Seseorang yang memiliki ciri-ciri mudah cemas, kurang percaya diri,
sulit berkomunikasi dengan orang lain dan merasa tidak bebas untuk
27
mengemukakan sesuatu yang dirasakan, dipikirkan maka seseorang tersebut
memiliki kemampuan asertivitas yang kurang (Tarigan, 2016). Asertivitas adalah
kemampuan seseorang untuk menyampaikan sesuatu yang dipikirkan, dirasakan
atau dialami diri sendiri secara langsung, jujur dan jelas tetapi tetap menghormati
hak orang lain dan hak pribadi (Hati, 2015). Remaja yang tidak memiliki
asertivitas akan mudah sekali terbawa arus negatif yang ditimbulkan oleh tekanan
teman sebayanya (Hasanah, dkk, 2015).
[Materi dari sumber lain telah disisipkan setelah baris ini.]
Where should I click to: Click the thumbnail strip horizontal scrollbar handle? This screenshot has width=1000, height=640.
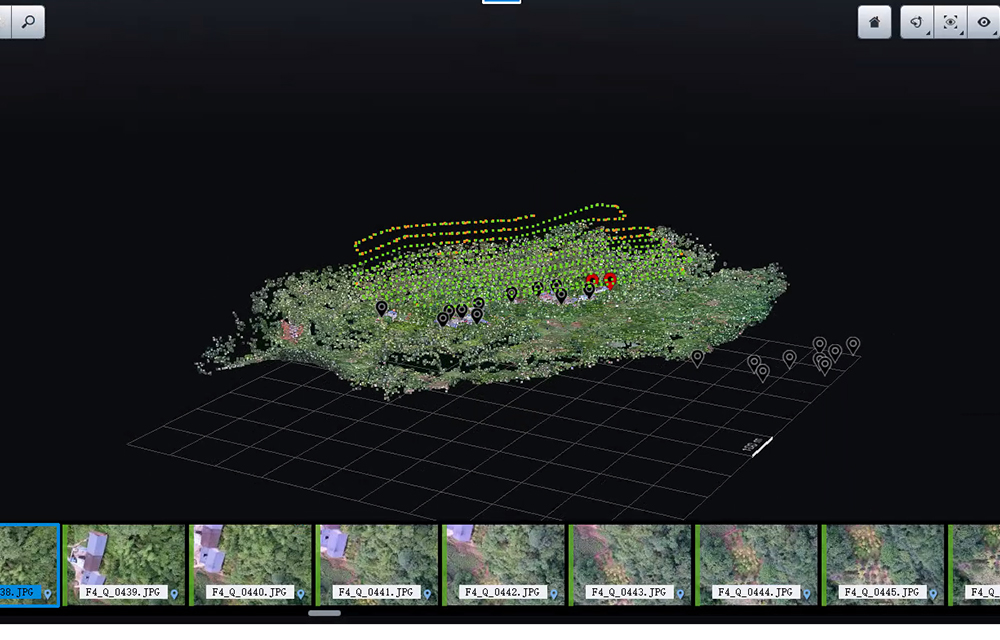(324, 613)
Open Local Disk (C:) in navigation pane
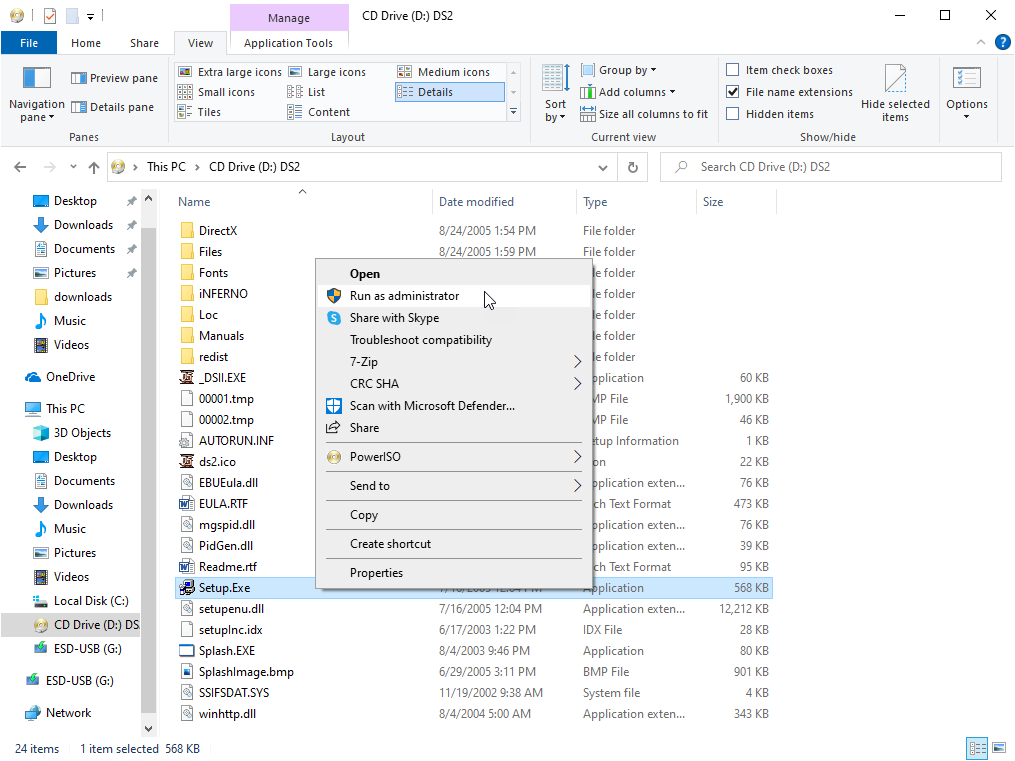This screenshot has width=1015, height=761. coord(91,601)

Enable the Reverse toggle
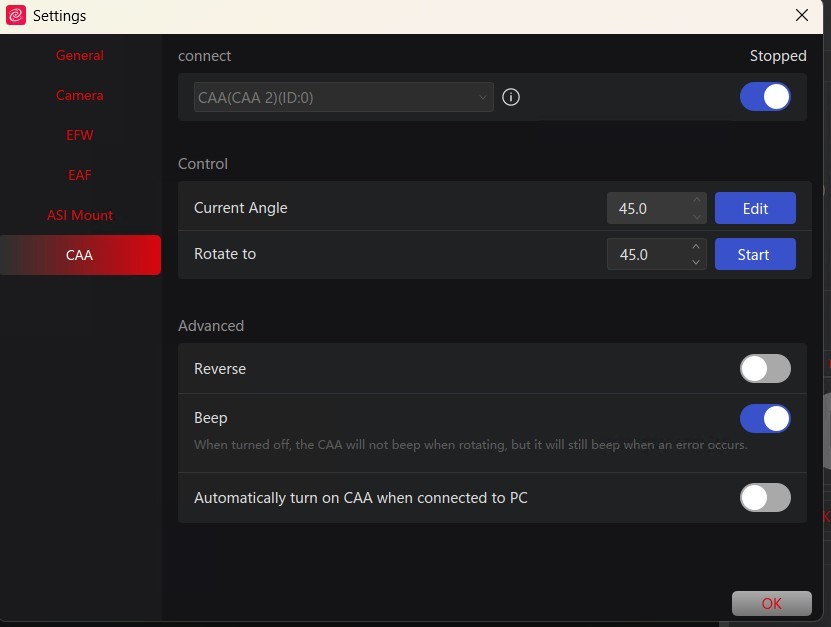click(x=765, y=368)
Hal tersebut juga diperkuat oleh
Krischenbaum (dalam Hakim, 2014) bahwa memiliki kemampuan asertivitas
merupakan salah satu cara untuk menolak tekanan teman sebaya yang bersifat
negatif.
Maka dari itu dapat disimpulkan bahwa kemampuan asertivitas seseorang
khususnya remaja akan memengaruhi kehidupan sosialnya, dengan asertivitas
yang baik tentunya akan memberikan sesuatu yang positif juga untuk dirinya,
sehingga seseorang dapat memilih norma kelompok yang sesuai dengan norma
pada diri sendiri.
D. Hipotesis Penelitian
Berdasarkan pada kajian teori dan kerangka pikir maka hipotesis pada
penelitian ini adalah ada hubungan negatif antara tekanan teman sebaya dengan
asertivitas pada siswa SMK. Hal ini menunjukkan semakin tinggi tekanan teman
sebaya pada siswa SMK, maka semakin rendah tingkat asertivitasnya. Demikian
pula sebaliknya, semakin rendah tekanan teman sebaya pada siswa SMK, maka
semakin tinggi tingkat asertivitasnya.